The two ranking members from each party on the Senate subcommittee on antitrust and competition, Senators Herb Kohl (D-Wis.) and Mike Lee (R-Utah), wrote a letter asking the Federal Trade Commission to launch an investigation into the business practices of Google, and how it uses dominance in search to promote its other products.
Their request is the result of their own inquiry into the matter, in which Google Chairman Eric Schmidt testified back in September of this year. In that hearing Schmidt responded, when asked if Google was a monopolist of the search industry, "We are in that area."
Any discussion of technology and antitrust investigations brings up obvious references to Microsoft's now famous fight against the Department of Justice during the 1990s, for utilizing it's monopoly of desktop operating systems to advance its Internet properties. This was something probably not lost on Schmidt who during his testimony in September pointed out, as reported in the Washington Post, "We get it. We get the lessons of our corporate predecessors."
In their letter, they ask the FTC to investigate if Google can still be considered an unbiased provider of information when they have an assortment of properties that they've purchased or developed to aid in the promotion of their advertising business. The letter points out that Google results tend to favor their other properties like Google Maps, Google Finance, Google News and YouTube, and that in recent years they've been very successful at displacing the previous market leader in those areas.
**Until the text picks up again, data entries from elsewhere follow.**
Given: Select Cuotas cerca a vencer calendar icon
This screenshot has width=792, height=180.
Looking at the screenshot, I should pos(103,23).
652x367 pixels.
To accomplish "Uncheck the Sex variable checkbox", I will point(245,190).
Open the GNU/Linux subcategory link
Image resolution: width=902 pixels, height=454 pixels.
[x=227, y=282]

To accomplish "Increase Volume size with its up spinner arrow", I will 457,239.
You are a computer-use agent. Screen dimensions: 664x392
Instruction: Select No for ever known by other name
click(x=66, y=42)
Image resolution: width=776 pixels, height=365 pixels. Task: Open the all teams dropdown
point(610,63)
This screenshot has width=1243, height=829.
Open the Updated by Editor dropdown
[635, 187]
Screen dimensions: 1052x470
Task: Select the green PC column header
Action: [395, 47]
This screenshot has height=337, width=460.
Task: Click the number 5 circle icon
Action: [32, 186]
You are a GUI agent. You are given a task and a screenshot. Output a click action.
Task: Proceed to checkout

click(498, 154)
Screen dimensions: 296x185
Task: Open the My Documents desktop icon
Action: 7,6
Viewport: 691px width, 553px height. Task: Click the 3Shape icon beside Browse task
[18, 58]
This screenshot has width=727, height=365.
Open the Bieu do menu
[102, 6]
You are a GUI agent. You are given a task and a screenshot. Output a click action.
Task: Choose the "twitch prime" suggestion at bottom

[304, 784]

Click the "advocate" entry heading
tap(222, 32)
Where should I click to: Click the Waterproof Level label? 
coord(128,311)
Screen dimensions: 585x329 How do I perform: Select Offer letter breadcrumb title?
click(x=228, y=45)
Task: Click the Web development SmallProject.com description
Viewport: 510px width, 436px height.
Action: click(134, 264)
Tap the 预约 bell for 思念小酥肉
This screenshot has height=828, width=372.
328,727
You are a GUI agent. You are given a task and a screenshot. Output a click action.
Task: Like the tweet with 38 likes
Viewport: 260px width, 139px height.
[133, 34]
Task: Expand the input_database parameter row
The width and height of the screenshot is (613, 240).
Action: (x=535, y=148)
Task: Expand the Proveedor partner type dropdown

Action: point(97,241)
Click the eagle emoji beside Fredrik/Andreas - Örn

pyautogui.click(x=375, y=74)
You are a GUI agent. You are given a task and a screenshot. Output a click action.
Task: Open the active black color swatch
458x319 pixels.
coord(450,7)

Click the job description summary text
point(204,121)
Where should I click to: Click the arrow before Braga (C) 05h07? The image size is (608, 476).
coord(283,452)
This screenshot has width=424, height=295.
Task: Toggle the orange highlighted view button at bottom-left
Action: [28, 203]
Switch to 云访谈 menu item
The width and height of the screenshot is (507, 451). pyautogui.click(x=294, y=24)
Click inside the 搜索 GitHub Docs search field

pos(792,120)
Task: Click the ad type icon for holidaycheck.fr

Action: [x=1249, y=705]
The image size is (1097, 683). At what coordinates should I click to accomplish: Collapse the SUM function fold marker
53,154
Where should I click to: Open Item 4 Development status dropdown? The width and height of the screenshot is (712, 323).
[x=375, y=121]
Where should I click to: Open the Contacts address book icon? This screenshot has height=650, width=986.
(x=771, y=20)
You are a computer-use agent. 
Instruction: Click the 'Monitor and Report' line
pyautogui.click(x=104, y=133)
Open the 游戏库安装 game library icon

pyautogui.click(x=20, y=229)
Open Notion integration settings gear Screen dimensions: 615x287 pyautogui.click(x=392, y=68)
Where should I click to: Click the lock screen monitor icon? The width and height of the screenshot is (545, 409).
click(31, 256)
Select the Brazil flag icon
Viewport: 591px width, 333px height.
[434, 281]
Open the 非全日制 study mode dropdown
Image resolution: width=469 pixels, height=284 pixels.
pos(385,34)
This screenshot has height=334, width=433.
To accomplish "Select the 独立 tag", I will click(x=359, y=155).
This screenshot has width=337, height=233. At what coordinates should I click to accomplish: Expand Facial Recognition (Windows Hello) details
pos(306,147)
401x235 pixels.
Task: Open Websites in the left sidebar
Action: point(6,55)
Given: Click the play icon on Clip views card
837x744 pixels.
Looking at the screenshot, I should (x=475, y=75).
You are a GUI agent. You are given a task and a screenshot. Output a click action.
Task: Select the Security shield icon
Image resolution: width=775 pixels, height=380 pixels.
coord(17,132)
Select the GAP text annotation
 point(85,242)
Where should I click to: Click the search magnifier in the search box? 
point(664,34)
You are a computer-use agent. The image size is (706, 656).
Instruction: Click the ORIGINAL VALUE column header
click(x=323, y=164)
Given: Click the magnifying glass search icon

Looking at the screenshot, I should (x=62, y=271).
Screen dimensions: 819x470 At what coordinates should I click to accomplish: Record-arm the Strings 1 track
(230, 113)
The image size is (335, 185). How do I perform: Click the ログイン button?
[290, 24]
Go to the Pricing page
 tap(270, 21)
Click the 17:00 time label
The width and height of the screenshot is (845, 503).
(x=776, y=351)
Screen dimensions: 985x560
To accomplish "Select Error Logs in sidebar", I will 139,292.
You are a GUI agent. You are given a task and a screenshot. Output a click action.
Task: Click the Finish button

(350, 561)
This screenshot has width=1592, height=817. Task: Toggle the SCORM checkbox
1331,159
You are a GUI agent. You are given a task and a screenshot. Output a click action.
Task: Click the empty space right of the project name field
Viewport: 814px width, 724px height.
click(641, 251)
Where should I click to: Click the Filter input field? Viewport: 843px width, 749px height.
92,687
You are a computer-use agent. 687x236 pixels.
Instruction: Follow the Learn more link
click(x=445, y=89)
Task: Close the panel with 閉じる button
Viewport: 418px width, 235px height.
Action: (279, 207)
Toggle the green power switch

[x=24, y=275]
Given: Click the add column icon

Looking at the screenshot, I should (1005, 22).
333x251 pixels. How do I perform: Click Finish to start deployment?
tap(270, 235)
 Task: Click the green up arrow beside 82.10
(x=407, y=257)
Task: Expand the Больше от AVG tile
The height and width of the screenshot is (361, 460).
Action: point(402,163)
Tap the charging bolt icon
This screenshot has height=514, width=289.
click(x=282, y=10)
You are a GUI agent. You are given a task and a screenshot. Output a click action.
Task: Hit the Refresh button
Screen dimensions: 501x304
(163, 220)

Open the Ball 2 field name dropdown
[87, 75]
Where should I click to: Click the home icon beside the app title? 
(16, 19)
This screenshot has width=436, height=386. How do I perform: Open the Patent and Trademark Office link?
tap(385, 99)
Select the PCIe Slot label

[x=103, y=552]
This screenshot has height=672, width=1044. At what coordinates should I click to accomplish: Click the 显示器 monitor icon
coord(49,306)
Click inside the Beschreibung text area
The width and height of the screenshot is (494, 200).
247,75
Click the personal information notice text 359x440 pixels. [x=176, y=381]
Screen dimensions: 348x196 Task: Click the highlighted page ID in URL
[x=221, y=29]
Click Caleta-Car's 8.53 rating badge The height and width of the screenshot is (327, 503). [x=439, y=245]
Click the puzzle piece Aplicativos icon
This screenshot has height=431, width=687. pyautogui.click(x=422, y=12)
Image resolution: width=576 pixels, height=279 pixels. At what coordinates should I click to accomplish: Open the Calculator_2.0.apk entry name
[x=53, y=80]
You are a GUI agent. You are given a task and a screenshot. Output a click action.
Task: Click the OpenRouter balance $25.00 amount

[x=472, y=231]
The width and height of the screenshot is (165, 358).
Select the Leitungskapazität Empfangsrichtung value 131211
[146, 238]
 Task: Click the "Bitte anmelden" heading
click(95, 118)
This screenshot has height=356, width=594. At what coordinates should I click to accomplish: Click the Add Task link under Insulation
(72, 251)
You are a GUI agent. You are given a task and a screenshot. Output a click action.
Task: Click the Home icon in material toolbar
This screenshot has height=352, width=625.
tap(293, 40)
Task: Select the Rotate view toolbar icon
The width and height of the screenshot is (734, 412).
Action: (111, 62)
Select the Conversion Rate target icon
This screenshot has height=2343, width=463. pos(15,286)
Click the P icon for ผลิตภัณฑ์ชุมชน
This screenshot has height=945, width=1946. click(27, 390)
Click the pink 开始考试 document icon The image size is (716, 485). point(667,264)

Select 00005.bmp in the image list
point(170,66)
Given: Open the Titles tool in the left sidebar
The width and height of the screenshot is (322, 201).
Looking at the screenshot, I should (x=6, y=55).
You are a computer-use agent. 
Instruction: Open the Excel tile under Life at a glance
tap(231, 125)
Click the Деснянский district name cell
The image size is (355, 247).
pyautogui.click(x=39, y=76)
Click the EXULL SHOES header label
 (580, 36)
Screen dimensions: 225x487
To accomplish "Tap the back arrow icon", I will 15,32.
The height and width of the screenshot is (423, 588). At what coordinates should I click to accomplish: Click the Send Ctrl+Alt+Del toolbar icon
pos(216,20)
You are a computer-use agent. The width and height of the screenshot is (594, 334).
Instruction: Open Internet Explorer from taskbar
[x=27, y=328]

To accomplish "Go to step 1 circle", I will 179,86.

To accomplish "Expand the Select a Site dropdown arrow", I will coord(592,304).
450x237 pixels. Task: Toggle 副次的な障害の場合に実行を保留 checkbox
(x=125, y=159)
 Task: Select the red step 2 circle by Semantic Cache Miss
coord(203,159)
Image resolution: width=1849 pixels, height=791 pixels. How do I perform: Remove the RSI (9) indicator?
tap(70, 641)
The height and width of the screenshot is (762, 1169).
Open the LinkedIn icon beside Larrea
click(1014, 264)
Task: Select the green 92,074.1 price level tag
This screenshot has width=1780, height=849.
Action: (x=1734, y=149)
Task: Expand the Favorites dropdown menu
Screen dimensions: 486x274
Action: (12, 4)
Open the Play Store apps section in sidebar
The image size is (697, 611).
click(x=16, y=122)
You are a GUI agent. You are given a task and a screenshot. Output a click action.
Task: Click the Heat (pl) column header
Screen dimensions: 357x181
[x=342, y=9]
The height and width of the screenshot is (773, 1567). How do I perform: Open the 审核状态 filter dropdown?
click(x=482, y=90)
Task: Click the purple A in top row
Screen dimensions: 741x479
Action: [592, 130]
As evidence of bias they point out that in 2007, Google's own Marissa Mayer, Vice President of their location offerings, did preference their own websites because "it only seems fair, right?"
Yelp CEO Jeremy Stoppelman had previously testified to the subcommittee that 75% of their traffic currently comes from Google directed searches, but indicated that this is only because of the service's current popularity in comparison to even Google's own Local service and that given Google's current practice he probably wouldn't launch his business in today's environment.